The thing has to do with empathy. It is the feeling that you understand and share another person's experiences and emotions. In other words: the ability to share someone else's feelings. For a foreigner who for the first time enters the roads outside the expressways around Norway, he experiences s**t. No matter how good you studied road forums like this, inspecting satellite maps and other maps, you come from surprise to surprise. 

On the other side foreigners don't understand the situation of the drivers in Norway an isolated country with many mountains, rocks and thin populated areas. The mass transport developed more and more via air traffic than via road traffic. Drivers learned the skills to be careful on driving steep, narrow and curvy roads, unlike in other countries where most traffic goes over motorways and wide 2 lane roads. 

It is a good practice that Norwegians shalt not criticize foreign drivers entering Norway. But with some empathy I can understand them when they criticize


----------



## berlinwroclaw

Stafangr said:


> Sognefjorden is the largest challenge on E39 (and the most wasteful from an economics point of view).


Yes, it is the most wasteful from an economics point of view. In the words of Ketil Solvik-Olsen: "things that are not strictly necessary, but that is "nice to have" while others take the bill. Therefore, we must set limits which want local politicians and interest groups to get repaid" or in business language: "not a profitable road project". I think the ferry-free E39 doesn't make much chance north of Bergen till 2040.

Profitable road constructions are IMO upgrade North-South road E6 Oslo-Steinkjer; upgrade East-West road E134 Drammen-Bergen/Haugesund and upgrade all E-roads and all profitable Riksvei to satisfy the demands of two-lane road with yellow centerline.


----------



## Mathias Olsen

*Construction company chosen for Western Kongsberg E134 expressway bypass*

Nine companies were interested in the construction of E134 expressway Trollerud Moen-Saggrenda, which is the last segment on the new 13 km E134 Kongsberg bypass. The new section has a length of 4.7 km with two 2 tunnels and the Saggrenda bridge over the Kobberbergselva river of 312 m, a four lane bridge. 










Here are the amounts in NOK: 

1. AF Metro Stav, Berthelsen and Garpestad AS and HAG Construction AS - 643 730 726.00
2. ALDES - 665 722 842.83
3. Implenia Norway AS - 668 747 018.00
4. Hæhre Entreprenør AS - 674 883 246.79
5. Veidekke Entreprenør AS - 682 654 241.28
6. Strabag - 688 556 236.65
7. Kruse Smith AS - 696 629 200.40
8. AF Gruppen AS - 738 828 352.52
9. OHL - 1,089,897 836.34

The Czech-Norwegian cooperation AF Metro Stav, Berthelsen and Garpestad AS and HAG Construction was the lowest. Contract will be signed in November 2016. The new E134 Kongsberg bypass will be ready in Autumn 2019.


----------



## ChrisZwolle

*Fv. 258 Gamle Strynefjellsvegen*

The old road across Strynefjell. It was the main road between east and west from Sogn og Fjordane until a new tunnel route of riksvei 15 opened to traffic in 1977.
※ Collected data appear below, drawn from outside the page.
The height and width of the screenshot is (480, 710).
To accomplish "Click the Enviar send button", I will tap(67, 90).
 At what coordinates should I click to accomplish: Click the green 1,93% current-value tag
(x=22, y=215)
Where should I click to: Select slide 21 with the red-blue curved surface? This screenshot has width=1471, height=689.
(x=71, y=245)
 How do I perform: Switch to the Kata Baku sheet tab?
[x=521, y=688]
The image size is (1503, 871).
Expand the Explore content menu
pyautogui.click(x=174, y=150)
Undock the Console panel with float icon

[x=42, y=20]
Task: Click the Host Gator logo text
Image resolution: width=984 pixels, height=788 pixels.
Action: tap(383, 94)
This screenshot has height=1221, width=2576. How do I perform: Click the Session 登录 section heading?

Gamle Strynefjellsvegen-1 by European Roads, on Flickr


Gamle Strynefjellsvegen-2 by European Roads, on Flickr


Gamle Strynefjellsvegen-3 by European Roads, on Flickr


Gamle Strynefjellsvegen-4 by European Roads, on Flickr


Gamle Strynefjellsvegen-5 by European Roads, on Flickr


Gamle Strynefjellsvegen-6 by European Roads, on Flickr


Gamle Strynefjellsvegen-7 by European Roads, on Flickr


----------



## Rob73

ChrisZwolle said:


> Do you get more traction with dual rear axles? You'd think more weight on a single axle means more traction, but I've noticed most Scandinavian trucks indeed have tandem rear axles.
> 
> A _Highway Thru Hell_ series based in Norway could be rather interesting


Absolutely dual rear axels give significantly more traction and braking, one thing I'm surprised that hasn't come to Norwegian trucking is dual steering, in some countries with hills and tight roads, like NZ a lot of tractor units are dual steer with tandem axels, they have much improved turning. 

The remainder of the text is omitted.